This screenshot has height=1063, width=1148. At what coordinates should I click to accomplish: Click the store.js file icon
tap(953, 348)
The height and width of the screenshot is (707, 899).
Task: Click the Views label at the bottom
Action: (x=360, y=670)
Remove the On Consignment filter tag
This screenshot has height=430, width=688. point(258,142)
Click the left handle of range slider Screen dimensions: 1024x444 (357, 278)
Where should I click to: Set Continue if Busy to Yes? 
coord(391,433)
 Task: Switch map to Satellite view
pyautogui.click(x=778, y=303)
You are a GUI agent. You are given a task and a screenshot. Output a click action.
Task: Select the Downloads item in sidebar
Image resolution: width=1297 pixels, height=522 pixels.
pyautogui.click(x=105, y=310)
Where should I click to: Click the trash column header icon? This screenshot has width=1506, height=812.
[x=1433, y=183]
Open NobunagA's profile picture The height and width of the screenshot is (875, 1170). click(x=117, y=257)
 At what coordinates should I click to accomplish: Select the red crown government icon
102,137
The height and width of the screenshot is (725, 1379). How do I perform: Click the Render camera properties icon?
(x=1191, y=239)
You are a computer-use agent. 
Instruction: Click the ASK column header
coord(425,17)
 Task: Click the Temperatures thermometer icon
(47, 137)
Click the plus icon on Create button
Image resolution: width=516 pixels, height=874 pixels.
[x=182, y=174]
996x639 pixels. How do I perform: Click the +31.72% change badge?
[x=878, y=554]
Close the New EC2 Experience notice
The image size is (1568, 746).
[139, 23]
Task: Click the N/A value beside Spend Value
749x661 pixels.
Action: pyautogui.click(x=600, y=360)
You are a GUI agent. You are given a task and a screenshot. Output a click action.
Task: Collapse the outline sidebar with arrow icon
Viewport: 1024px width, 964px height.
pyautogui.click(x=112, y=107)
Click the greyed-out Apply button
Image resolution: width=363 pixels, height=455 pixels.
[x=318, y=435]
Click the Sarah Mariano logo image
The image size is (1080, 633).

*TASK REQUIREMENTS*: Locate the word "button" in the records and collect each line it appears in.

*ANSWER BOX*:
Click the plus icon on Create button
Click the greyed-out Apply button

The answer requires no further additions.